Dedicated to Deposits: Deals, Data, and Discussion

4 Different Certificate of Deposit Options

While the traditional certificate of deposit is the most popular type, there are other varieties of CDs being offered by financial institutions that are gaining popularity due to their flexibility. A traditional CD will still offer the highest yield in most situations, but you may find that the other certificate of deposit options are more suited for your needs.

Here are 4 Different Certificate of Deposit Options:

Traditional CD:

when people talk about CDs, chances are this is the savings product they are discussing. You deposit a specific amount of money for a specific period of time, in order to receive a fixed interest rate. When the CD reaches its maturity date (the predetermined date selected when you deposited the money) you would have the option to withdraw the money or roll it into a new CD for another term. Most banks and financial institutions will let you add more money during this roll over term, also. Removing money from a CD before it reaches maturity is costly, with penalties and lost of interest definite; and sometimes a loss of your principal deposit, as well.

Brokerage CD:

as the name implies, a brokerage CD is sold through a broker. Because banks using brokered certificate of deposits compete nationally, the rates are often higher than the CDs you can purchase from your local bank. Brokered CDs are also more liquid than a traditional certificate and can be traded like bonds, but when doing so – you can't be guaranteed you won't lose some of your money. Brokered certificates are insured by the FDIC, as long as you hold the certificate until it reaches it's maturity date.

Liquid CD:

if the idea of keeping your money in the bank for a certain period of time scares you, the liquid certificate may be a good option. These certificates allow you to withdraw money without penalty before the maturity date, but you probably have to maintain a minimum balance, and leave the money in the certificate for a minimum length of time before you can withdraw it without penalty. While it's possible to withdraw money from a liquid CD before the maturity date, there is likely to be a maximum allowed withdrawal limit placed on the account, which means you can't just pull money out of the CD as easily or conveniently as you might a savings account or checking account. Liquid CDs have lower rates of return than traditional or brokerage CDs.

Bump-Up CD:

one of the primary disadvantages of saving money in certificate of deposits is that you lock in the interest rate for a specific period of time. If you lock your money in for two years at the current rate, and interest rates go up during that time – you're not earning as much as you could be. A bump-up certificate of deposit typically allow you to get the higher rate one time per term; so if you lock in and discover six months later that the interest rates have gone up a half percent, you can call the bank and ask them to bump-up your rate for the rest of your certificate's term.

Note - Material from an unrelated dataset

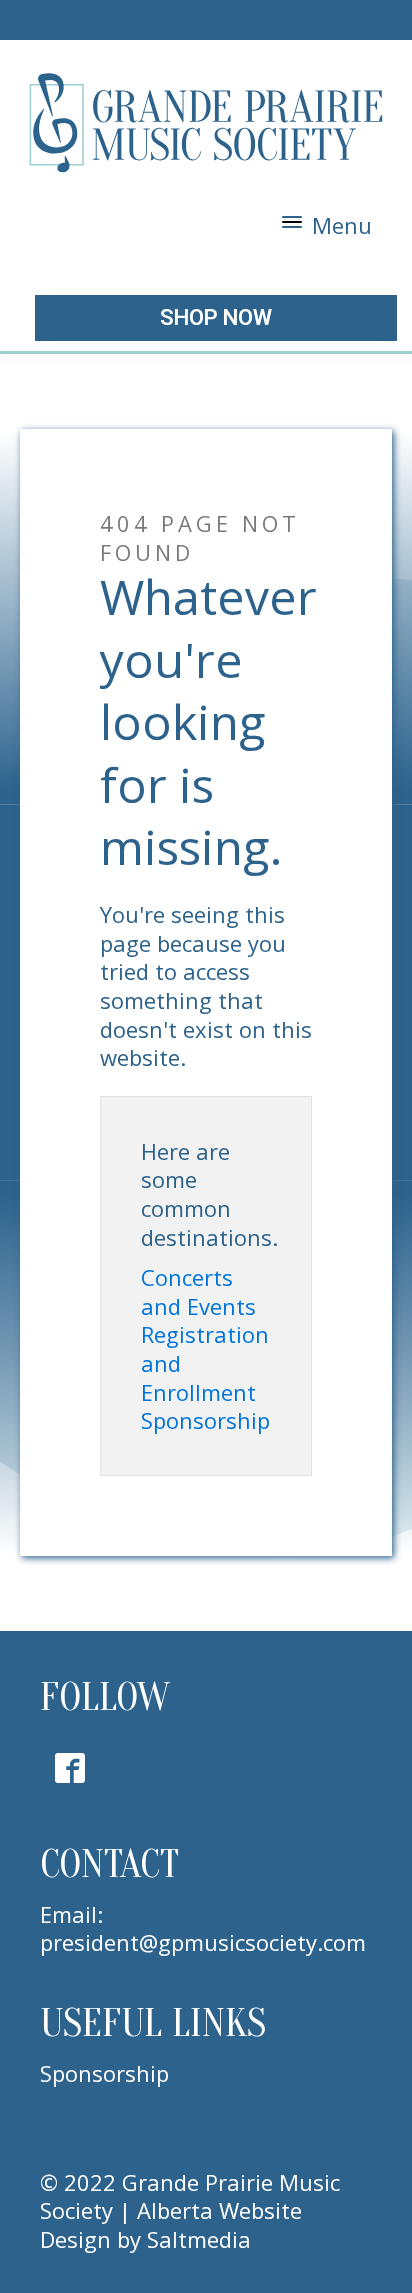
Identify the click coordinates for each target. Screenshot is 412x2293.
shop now (216, 317)
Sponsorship (205, 1420)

These four options are the most common types of certificate of deposit products. You also can choose from a zero-coupon certificate which lets you buy the CD at a discount compared to what the final value will be when the certificate matures and callable CDs, which could end up with a lower interest rate than what you started out with. Discuss your options with a trusted financial professional to determine which type of certificate of deposit is best for your needs.


Comment #2 by Anonymous posted on
On a "reverse mortgage" who decides on what type of CD that is issued to the borrower?

Do I decide how much money I want to withdraw each month, or does the lender?

Who decides on what bank I will be using for the deposit.